The method used in this study for partitioning the industrial time-series dataset is based on the chronological order of data collection. The time-series data is divided into three segments: the initial 40% is designated as the pre-training set, the next 40% is utilized for incremental learning (incremental set), and the final 20% is used as the test set for final evaluation. This approach ensures that the temporal sequence of the data is preserved, aligning with the requirements of industrial processes.
The experiment was conducted on a computer equipped with an Intel Core i9-12900H processor, 16 GB of memory, and an NVIDIA GeForce RTX 3060 Laptop GPU. The incremental MVMS-MLP model uses a three-layer architecture: the input layer consists of 6 neurons, the hidden layer has 12 neurons, and the output layer contains 1 neuron. The learning rate is set to 0.001, and the Adam optimizer is employed for training.
The benchmark validation results of the incremental MVMS-MLP model are presented in Table 2.
Through the use of the pre-trained MVMS-MLP model on the first 4000 min of data, the MSE for predicting H2S in the testing set was slightly above 0.0008, as reported in the original paper [39], and was compared with that for the MVMS-LSTM and MVMS-GRU models.
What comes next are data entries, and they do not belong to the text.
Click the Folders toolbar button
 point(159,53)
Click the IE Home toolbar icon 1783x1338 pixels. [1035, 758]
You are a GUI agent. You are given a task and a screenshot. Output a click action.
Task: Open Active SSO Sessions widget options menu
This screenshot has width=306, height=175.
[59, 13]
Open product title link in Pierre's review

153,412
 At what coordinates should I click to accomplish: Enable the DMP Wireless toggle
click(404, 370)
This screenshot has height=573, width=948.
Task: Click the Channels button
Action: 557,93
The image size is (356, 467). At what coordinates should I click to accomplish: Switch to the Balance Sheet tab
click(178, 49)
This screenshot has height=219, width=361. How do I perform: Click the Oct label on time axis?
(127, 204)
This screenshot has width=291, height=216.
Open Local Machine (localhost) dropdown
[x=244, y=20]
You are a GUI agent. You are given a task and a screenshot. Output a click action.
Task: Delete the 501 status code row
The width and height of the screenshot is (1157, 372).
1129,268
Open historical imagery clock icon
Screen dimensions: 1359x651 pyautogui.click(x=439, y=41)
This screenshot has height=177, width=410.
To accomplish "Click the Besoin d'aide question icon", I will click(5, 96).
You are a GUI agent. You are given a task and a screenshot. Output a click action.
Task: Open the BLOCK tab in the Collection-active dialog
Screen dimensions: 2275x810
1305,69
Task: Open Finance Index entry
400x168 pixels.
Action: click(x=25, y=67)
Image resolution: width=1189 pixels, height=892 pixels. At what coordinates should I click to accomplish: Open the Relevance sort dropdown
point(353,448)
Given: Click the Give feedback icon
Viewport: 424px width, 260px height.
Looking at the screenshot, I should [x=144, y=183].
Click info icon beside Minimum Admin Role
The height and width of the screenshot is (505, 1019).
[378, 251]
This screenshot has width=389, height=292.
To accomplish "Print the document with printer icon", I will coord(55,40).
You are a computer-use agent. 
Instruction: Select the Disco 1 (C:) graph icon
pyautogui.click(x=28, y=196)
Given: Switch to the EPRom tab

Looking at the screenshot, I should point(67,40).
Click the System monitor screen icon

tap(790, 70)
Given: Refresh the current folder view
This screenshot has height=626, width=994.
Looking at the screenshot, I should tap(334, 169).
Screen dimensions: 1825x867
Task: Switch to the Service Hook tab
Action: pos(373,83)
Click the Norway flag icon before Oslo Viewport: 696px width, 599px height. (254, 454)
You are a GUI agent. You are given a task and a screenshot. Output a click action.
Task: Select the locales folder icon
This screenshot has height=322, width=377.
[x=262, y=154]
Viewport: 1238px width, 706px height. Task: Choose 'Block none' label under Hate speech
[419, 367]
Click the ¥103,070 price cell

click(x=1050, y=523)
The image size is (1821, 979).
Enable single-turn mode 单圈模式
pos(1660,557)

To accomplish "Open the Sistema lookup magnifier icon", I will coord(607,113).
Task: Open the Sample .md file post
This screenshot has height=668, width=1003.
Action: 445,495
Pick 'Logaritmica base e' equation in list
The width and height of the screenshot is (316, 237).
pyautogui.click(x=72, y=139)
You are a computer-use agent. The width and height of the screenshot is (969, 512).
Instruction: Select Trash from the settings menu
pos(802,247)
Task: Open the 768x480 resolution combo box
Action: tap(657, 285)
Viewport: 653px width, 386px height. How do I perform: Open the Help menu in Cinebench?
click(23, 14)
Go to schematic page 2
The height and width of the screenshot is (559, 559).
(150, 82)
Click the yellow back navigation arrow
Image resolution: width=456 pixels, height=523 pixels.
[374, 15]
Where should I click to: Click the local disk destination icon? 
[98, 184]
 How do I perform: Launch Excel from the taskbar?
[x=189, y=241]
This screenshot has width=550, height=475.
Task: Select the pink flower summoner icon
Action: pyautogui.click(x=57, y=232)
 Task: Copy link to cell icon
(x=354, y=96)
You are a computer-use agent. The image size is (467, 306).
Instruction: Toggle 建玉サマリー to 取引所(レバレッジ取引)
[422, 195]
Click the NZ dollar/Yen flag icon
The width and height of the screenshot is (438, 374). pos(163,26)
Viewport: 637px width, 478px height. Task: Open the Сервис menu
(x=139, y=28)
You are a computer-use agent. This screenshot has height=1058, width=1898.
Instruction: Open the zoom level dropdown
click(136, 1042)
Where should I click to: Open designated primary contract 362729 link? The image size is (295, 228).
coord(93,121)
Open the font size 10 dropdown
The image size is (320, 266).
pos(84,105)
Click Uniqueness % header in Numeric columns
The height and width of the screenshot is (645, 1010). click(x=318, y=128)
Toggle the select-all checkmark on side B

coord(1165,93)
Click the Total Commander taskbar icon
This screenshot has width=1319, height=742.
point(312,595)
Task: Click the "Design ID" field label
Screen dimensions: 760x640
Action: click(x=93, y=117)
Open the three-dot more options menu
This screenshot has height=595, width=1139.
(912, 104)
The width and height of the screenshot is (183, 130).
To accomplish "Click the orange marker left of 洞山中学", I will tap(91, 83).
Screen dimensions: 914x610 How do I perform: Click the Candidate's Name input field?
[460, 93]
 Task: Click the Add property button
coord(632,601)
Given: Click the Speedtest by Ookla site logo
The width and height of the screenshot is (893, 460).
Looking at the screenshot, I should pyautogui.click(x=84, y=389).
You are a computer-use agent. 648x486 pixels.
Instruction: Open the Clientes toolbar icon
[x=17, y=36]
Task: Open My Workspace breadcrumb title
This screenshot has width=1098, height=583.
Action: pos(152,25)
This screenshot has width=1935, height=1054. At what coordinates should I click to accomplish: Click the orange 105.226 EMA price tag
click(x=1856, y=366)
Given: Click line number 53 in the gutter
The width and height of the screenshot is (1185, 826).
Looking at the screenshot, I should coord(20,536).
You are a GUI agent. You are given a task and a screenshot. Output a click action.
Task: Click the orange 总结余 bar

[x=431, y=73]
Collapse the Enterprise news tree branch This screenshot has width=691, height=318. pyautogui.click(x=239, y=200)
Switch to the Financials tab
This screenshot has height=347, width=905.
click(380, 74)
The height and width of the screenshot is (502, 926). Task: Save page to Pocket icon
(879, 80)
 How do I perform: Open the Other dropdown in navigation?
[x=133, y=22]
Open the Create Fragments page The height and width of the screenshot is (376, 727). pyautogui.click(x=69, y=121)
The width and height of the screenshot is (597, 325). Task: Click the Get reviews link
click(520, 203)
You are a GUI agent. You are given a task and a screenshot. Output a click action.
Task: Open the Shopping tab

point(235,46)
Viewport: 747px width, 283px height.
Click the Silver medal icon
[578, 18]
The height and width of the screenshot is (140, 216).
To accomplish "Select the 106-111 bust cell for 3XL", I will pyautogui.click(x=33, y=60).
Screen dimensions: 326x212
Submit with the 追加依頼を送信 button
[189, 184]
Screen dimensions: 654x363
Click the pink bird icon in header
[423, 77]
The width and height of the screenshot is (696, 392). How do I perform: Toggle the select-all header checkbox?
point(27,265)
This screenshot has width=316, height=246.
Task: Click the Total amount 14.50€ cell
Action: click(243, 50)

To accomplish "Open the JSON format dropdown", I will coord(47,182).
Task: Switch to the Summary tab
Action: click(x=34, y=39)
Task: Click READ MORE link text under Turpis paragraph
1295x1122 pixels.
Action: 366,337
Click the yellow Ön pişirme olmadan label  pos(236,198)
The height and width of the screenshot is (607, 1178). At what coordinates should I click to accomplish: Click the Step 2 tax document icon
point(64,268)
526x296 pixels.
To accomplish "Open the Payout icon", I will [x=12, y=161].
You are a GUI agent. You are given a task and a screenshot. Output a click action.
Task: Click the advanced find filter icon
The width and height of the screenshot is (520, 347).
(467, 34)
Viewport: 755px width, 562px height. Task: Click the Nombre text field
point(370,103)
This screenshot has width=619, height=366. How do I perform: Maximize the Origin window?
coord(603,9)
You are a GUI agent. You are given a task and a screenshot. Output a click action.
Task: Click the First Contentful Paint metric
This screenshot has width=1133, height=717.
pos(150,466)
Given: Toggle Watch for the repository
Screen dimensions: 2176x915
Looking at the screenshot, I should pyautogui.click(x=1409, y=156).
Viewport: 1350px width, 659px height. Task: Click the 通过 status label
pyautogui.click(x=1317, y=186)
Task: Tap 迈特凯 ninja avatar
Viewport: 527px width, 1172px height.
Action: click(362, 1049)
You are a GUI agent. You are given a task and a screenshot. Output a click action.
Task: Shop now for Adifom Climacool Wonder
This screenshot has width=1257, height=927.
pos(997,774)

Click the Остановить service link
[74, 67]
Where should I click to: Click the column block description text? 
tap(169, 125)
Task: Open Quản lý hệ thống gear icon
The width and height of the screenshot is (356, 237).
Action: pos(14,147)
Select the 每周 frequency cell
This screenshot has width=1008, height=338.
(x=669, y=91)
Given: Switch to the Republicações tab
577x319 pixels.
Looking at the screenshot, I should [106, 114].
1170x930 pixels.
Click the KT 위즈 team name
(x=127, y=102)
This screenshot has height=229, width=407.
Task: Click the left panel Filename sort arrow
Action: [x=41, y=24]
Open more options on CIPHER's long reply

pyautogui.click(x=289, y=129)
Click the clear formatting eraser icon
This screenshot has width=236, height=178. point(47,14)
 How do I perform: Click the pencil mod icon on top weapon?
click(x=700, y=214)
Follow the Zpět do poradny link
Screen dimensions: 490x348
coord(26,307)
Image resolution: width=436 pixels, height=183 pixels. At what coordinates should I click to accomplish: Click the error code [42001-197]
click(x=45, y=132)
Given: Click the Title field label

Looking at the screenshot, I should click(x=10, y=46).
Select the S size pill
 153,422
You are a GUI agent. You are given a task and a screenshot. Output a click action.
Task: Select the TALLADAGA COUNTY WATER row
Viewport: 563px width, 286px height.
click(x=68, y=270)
However, after initiating incremental learning on the pre-trained model, the MAE and MSE for H2S in the testing set decreased significantly. For instance, when the real-time incremental sample size is 500 min, resulting in six incremental learning sessions and a total incremental sample size of 3000 min, and the learning rate is set to 0.0015, the MSE for H2S in the test set drops to 0.000469, nearly 50% lower than in the original model. Furthermore, when the real-time incremental sample size is 1500 min, with two sessions of incremental learning, and the learning rate is set to 0.005, the MAE for H2S in the test set decreases to 0.11, and MSE decreases to 0.000257, almost 70% lower than in the original model, demonstrating a significant improvement. These results indicate that the incremental neural network model proposed in this paper performs exceptionally well in predicting industrial time-series datasets.
Figure 4, Figure 5 and Figure 6 illustrate the comparison between the predicted H2S values and the actual values over the subsequent 2000 min of the LSTM, CatBoost, and the proposed incremental MVMS-MLP methods. It can be seen that the proposed method has better predictive ability than the LSTM and CatBoost methods. However, when using LSTM and CatBoost methods as the basic model of incremental learning, it can also achieve better performance than single-step learning.

4.2. MAPD Soft Sensor Development

4.2.1. MAPD Hydrogenation Reactor Process

In industrial chemical production, propylene is a crucial raw material, extensively used in the manufacture of organic chemical products such as polypropylene, acetone, and isopropanol. The primary component of the C3 fraction produced by the cracking furnace is propylene; however, it also contains impurities such as methylacetylene (MA) and propadiene (PD) [41,42]. These impurities significantly impact the subsequent processes and the quality of the final products, making their real-time prediction and removal essential.
Liquid-phase catalytic hydrogenation technology has become the preferred process for removing impurities in MAPD hydrogenation due to its simplicity, straightforward process flow, mild reaction conditions, and excellent stability. The process flow of the MAPD hydrogenation unit is as follows: C3 fractions are heated by the feed preheater and mixed with circulating hydrogen before entering the hydrogenation reactor for catalytic hydrogenation. After reaction, the mixture is cooled with a circulating cooler and sent to a gas–liquid separation tank. Following the separation of the liquid phase, propylene is forwarded to the subsequent distillation unit, whereas hydrogen-rich tail gas is recycled.
To prevent the reactor from losing temperature control due to excessive heat release during the hydrogenation reaction, a portion of the circulating stream is extracted from the circulation pump outlet, pre-cooled, and diluted with fresh feed through a preheater. Hydrogen and circulating stream are mixed with the feedstock in a flow-proportional control manner, ensuring that the concentration of MAPD at the reactor outlet does not exceed 500 ppm.
The sampling intervals for the process are set at 5 min, with the average value calculated every five minutes. The MAPD hydrogenation reactor is depicted in Figure 7 with detailed descriptions, unit specifications, and other relevant information provided in Table 3.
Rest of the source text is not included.